The two things I like about The Event are that the arms naturally pull the camera back into the chest, and that it's easy to pull the camera just and inch or two forward and go low.
I use two handles. I can rest my wrist on one handle and have access to the follow focus. I do get some momentary roll when I need to let go with one hand though. A center-of-gravity handle would help in this regard.
Another consideration is how to carry the rig and camera from place to place. A top handle can be helpful for low shots, but might also be nice when walking about. At NAB, I carried my rig for two days and often put one of the rods between my fingers. By the end of the first day, I had compressed a nerve, lost strength in the hand, and it took a month to heal. Shooting was fine. It was carrying the darn thing that injured me!
Dave is right. It all comes down to personal preference. By cobbling up some crazy ideas and trying them in the real world, you can find out what works for you before you spend the money on something nice and adjustable.
My aluminum rig still works, but it threatens to rip up auto upholstery, is large, isn't easily adjustable, and would never fit in my under-the-airline-seat backpack.

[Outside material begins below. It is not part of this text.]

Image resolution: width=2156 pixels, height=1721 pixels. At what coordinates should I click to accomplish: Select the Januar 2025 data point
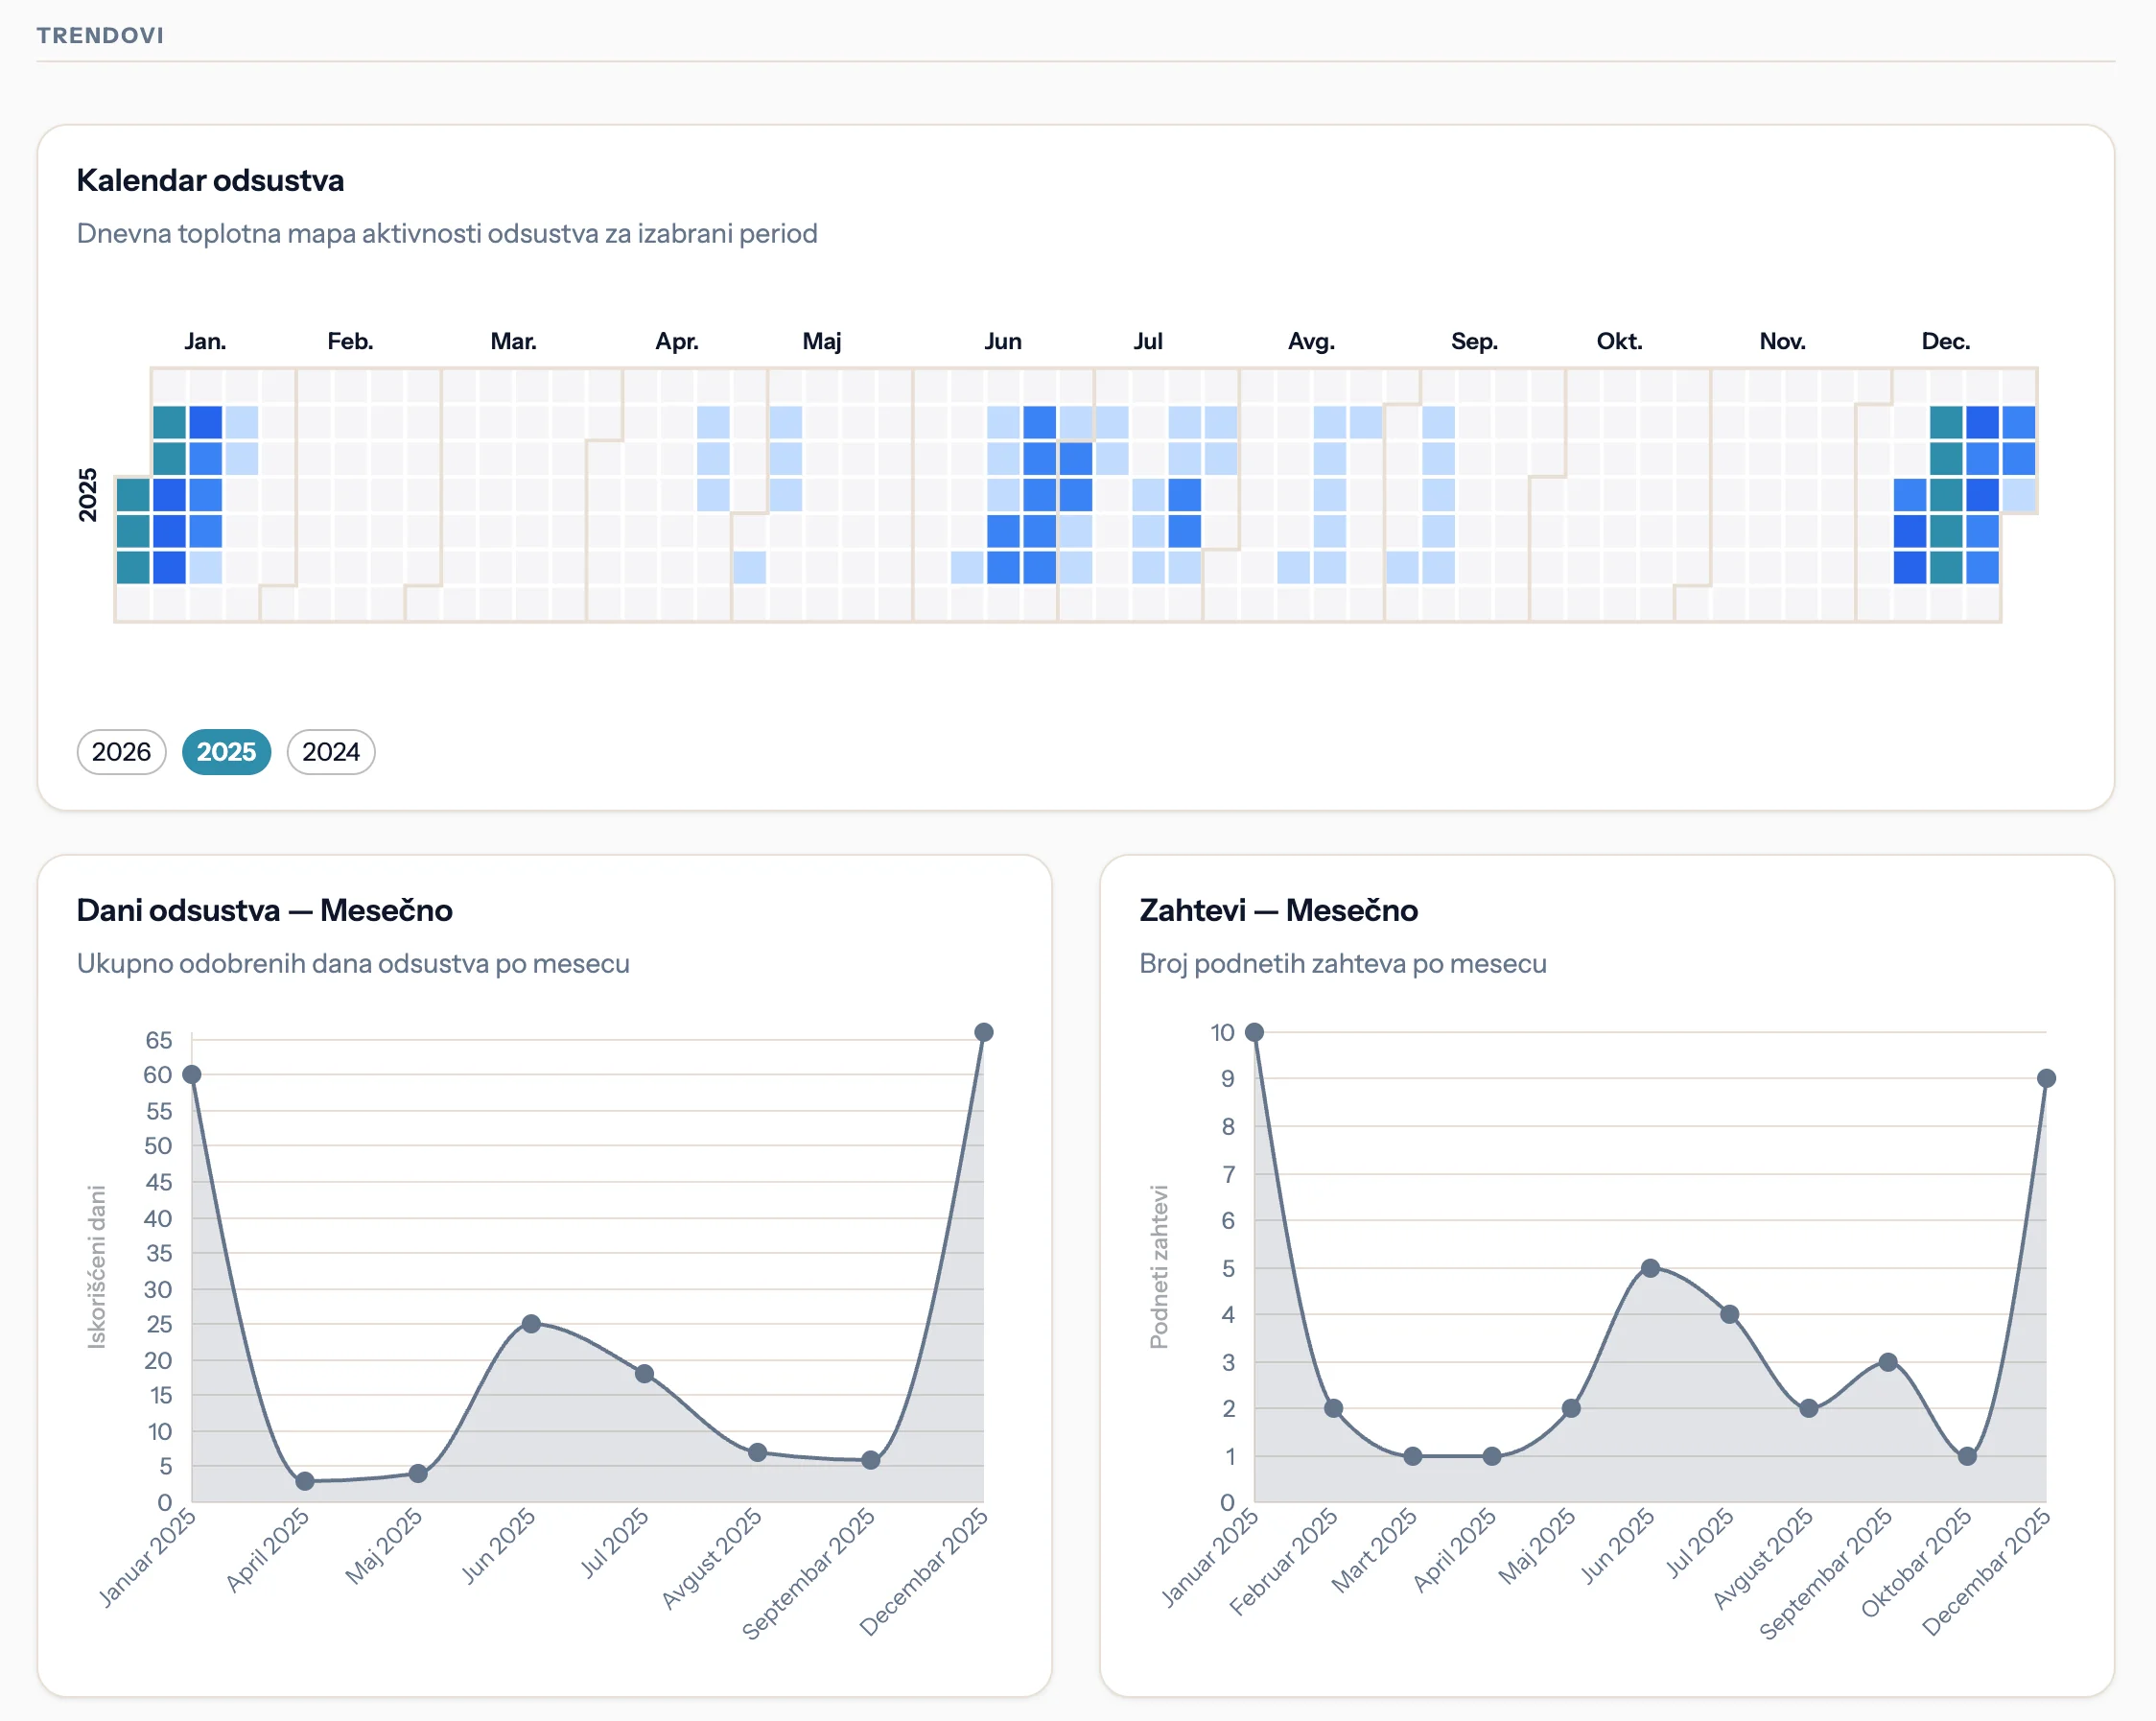pos(191,1075)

The Redrock Event is much friendlier for traveling.
July 13th, 2011, 10:11 AM
I think this may be what you're looking for
Double Shoulder Mount - Handy FilmTools (http://www.handyfilmtools.com/new/product.php?id_product=11)
it makes a lot of sense to me, with weight on the opposite shoulder, you should be able to achieve a really good balance.
I didn't want to buy one to test it out so I got this:
Rod Support (Rail System) with Shoulder Mount for DSLR (eBay item 250844309402 end time 28-Jun-11 02:27:33 AEST) : Cameras Photo (http://cgi.ebay.com.au/ws/eBayISAPI.dll?ViewItem&item=250844309402&ssPageName=STRK:MEWAX:IT)
and bought an extra shoulder mount.I was going to build a dual shoulder mount model but I've come up with a simplier design that feels really comfortable - the good thing about these 'kit' designs is you can alter and adjust as you want.
July 14th, 2011, 02:12 AM
The problem with shoulder-resting rigs for me is that you really need some weight behind you before you get much meaningful contact. A couple years ago I tried a Redrock unit at NAB that had a fair amount of back weight that felt pretty good. I'm not a big fan of adding dead weight though, so I went with the upper-chest rig. It gives solid contact without the weight.
It would be interesting to try a dual, upper chest rig. Rather than resting on the shoulders, it would press into the front of the shoulders. An advantage is that when you move your hands, there would be absolutely no unwanted roll. The dual chest mount would really eliminate left/right sag. That's especially important for relatively inexperienced operators (like me!) I'm getting better lately, but I used to have a tendency to sag to the right...
Anyway, you might try both a shoulder top pad as well as a front pad to see which you prefer - double or single.